Gerunds, infinitives, and participles, OH MY! Yeah. . .they are not the most titillating thing in the world to teach. In fact, when I had to teach the unit, I had to relearn all the terminology all over again (honestly, I don’t even recall any of my teachers specifically teaching the “gerund.” Hmmmm). Thus, why I think the most confusing aspect of the Verbals is the gerund: firstly, it’s hard to pronounce, and, secondly, what the HECK is its function?! (Even though I pronounced it correctly several times a day, half the students still insisted on calling it a “Grrrr-uh-nd.” Um. Nope, but as long as you know what it does, you could call it “Sally” for all I care! 🙂 )
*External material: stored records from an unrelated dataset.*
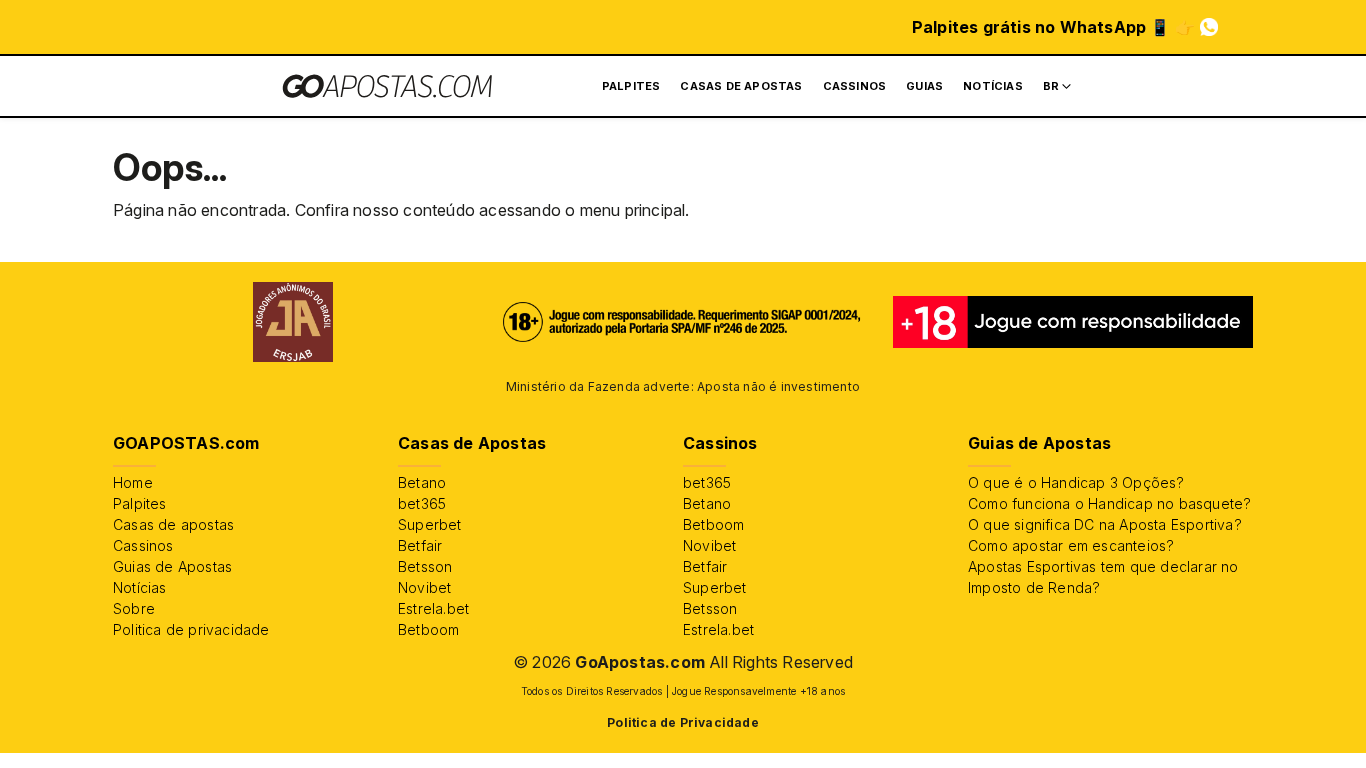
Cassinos (855, 86)
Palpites (631, 86)
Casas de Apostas (741, 86)
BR (1051, 86)
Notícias (993, 86)
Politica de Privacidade (683, 722)
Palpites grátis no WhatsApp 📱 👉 (1053, 27)
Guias (924, 86)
Anywho, I came up with a “trick” that works almost every time when trying to detect a gerund in a sentence. I call it the “IT” rule. “IT” definitely helped my students become much more clear on if the -ing word was a gerund or just a participle. So here is my simple “IT” trick:
Because a gerund functions as a noun, I taught my students to replace the -ing word with a noun in the sentence: “IT.” If the sentence still makes sense, it’s probably (stress the probably) a gerund. For example:
Example 1: She loves dancing.
Change to: She loves IT.
YEP! We have a gerund!
Example 2: She is dancing in the rain.
Change to: She is IT in the rain.
Hmmm, NOPE. Not a gerund.
You may not like this trick or it may work really well for you. Either way, I am just glad I can share!